| Problem |
Every line of the material below that holds the string "agent" should be copied.

---------- Available records ----------

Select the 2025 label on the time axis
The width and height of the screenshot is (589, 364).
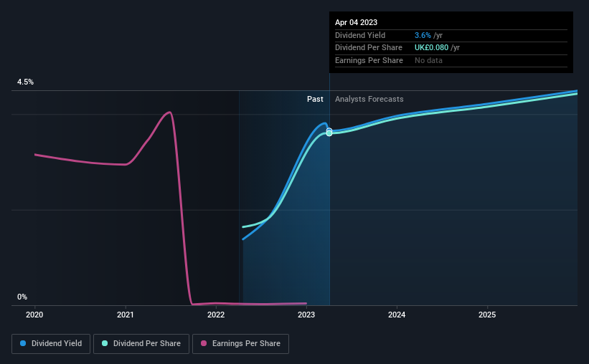[487, 315]
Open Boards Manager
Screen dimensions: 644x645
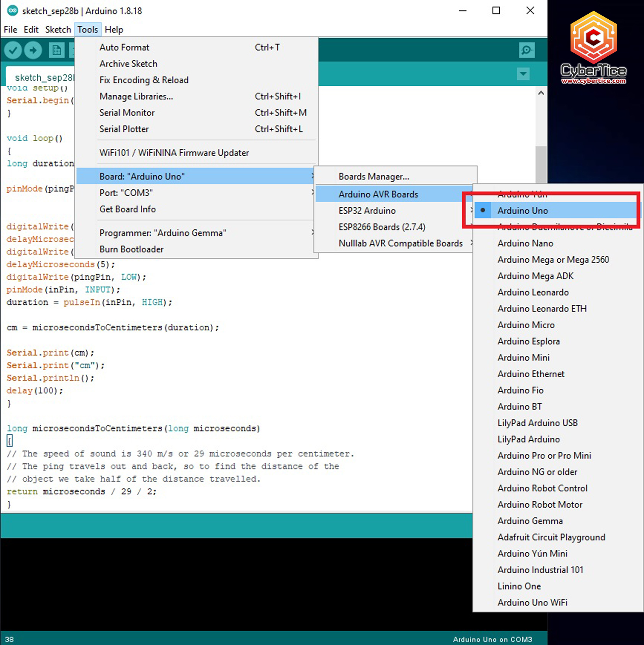(373, 176)
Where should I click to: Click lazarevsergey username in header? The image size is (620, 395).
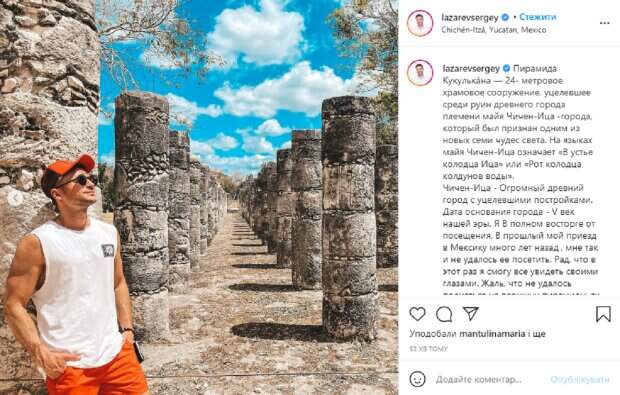tap(470, 17)
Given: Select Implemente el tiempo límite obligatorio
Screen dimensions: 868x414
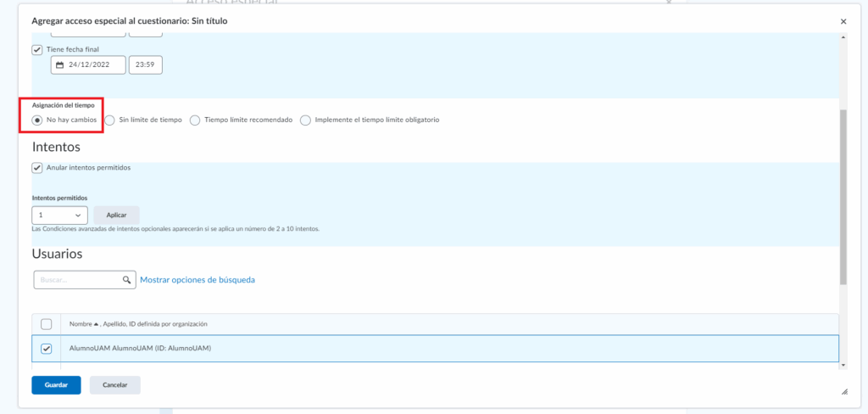Looking at the screenshot, I should [305, 120].
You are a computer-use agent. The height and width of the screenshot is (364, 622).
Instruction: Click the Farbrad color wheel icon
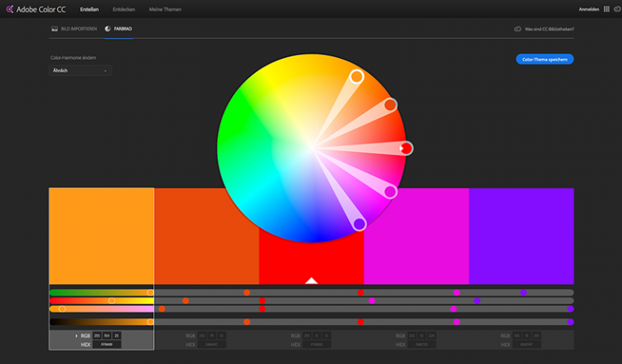point(108,29)
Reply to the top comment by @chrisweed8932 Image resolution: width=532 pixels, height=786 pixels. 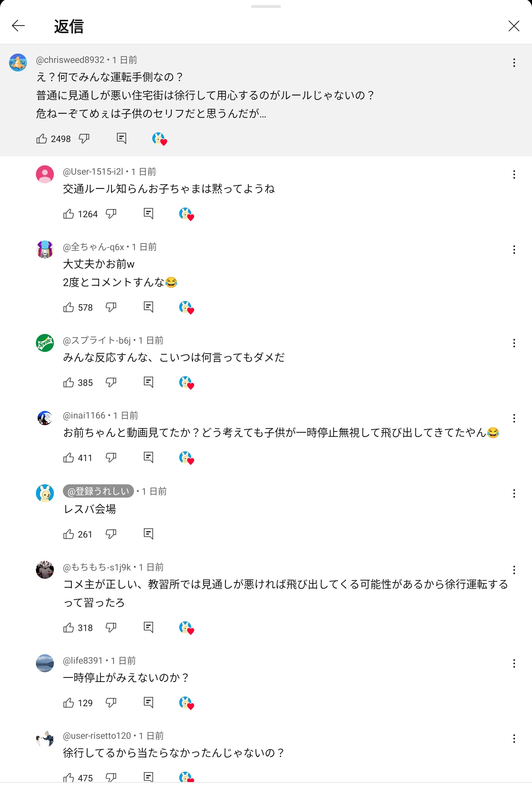click(x=121, y=138)
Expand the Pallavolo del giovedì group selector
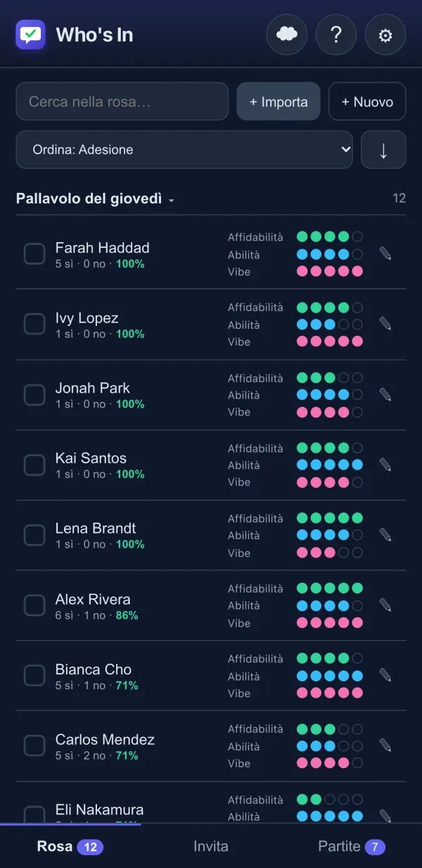Image resolution: width=422 pixels, height=868 pixels. pyautogui.click(x=95, y=199)
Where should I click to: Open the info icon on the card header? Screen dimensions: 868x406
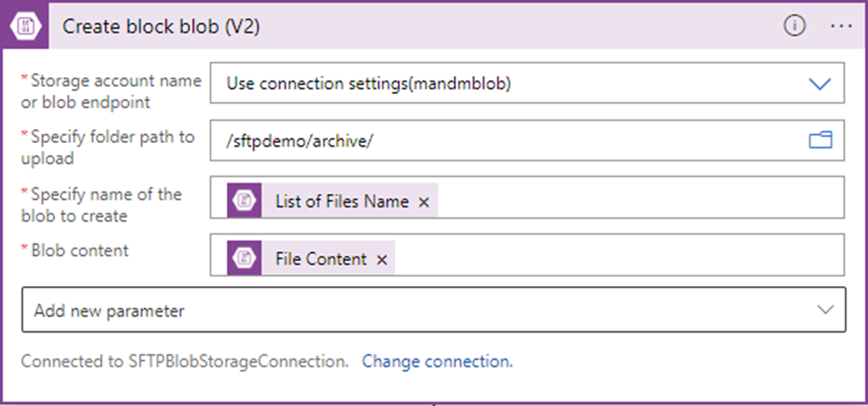point(795,26)
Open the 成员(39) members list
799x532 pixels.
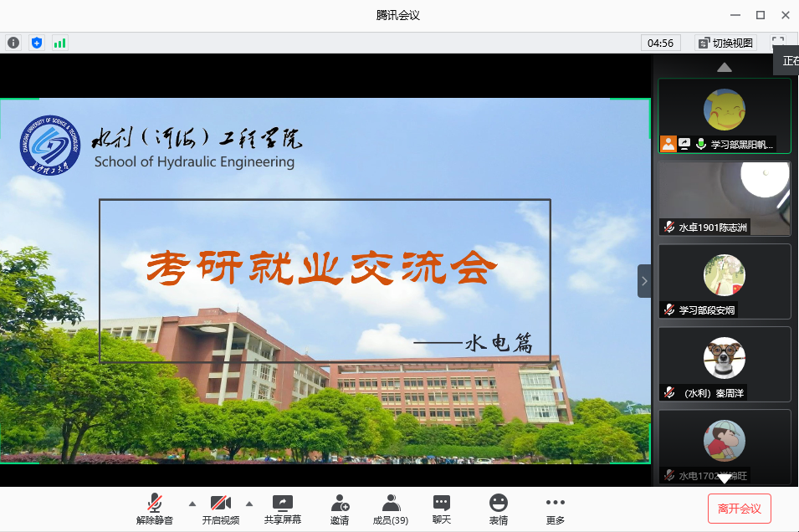390,509
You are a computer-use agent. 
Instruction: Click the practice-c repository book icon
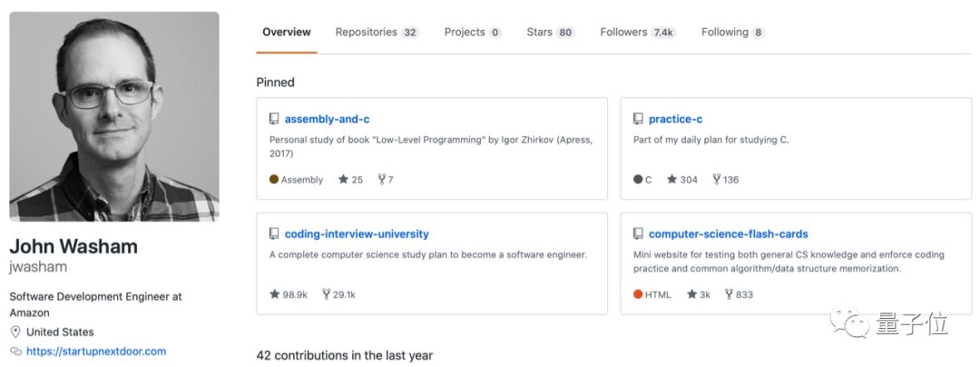pos(638,119)
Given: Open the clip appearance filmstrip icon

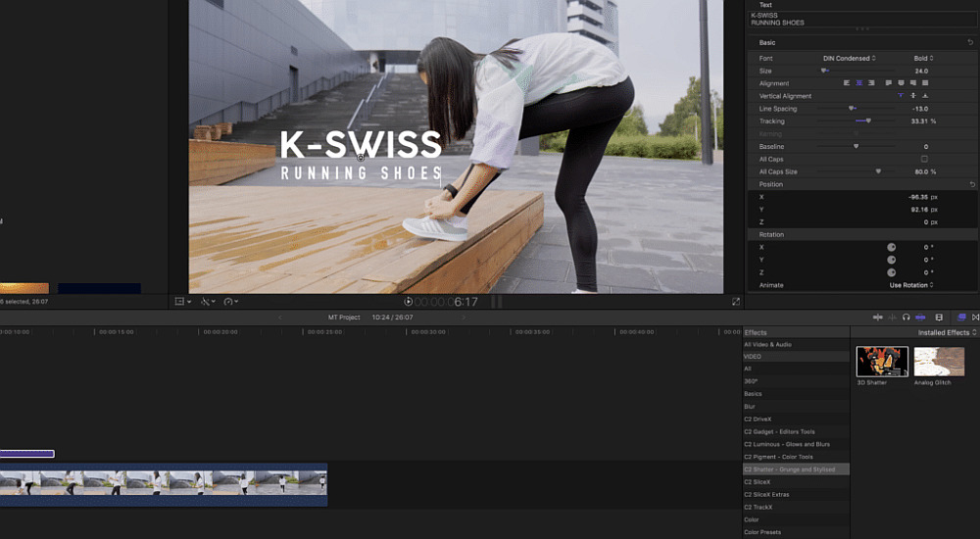Looking at the screenshot, I should pyautogui.click(x=939, y=318).
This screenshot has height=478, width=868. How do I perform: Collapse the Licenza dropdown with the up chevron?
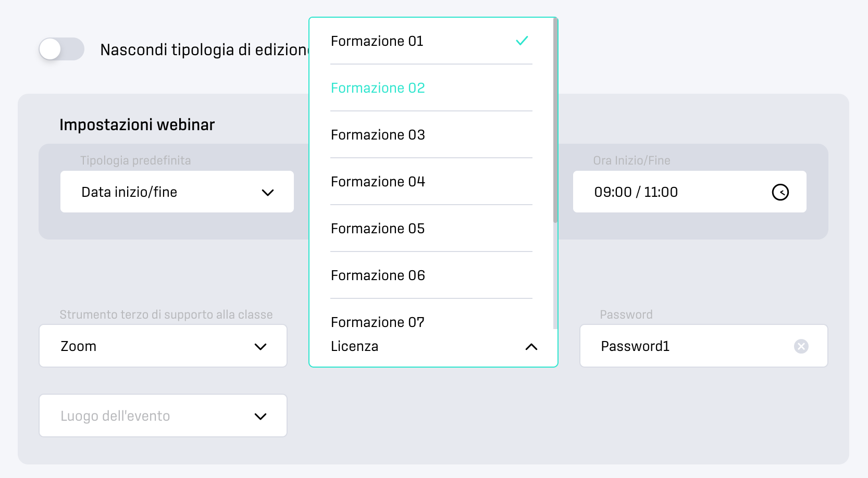pyautogui.click(x=531, y=347)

----------

| Finished task |
You are a computer-use agent. The height and width of the screenshot is (364, 622).
You are a computer-use agent. 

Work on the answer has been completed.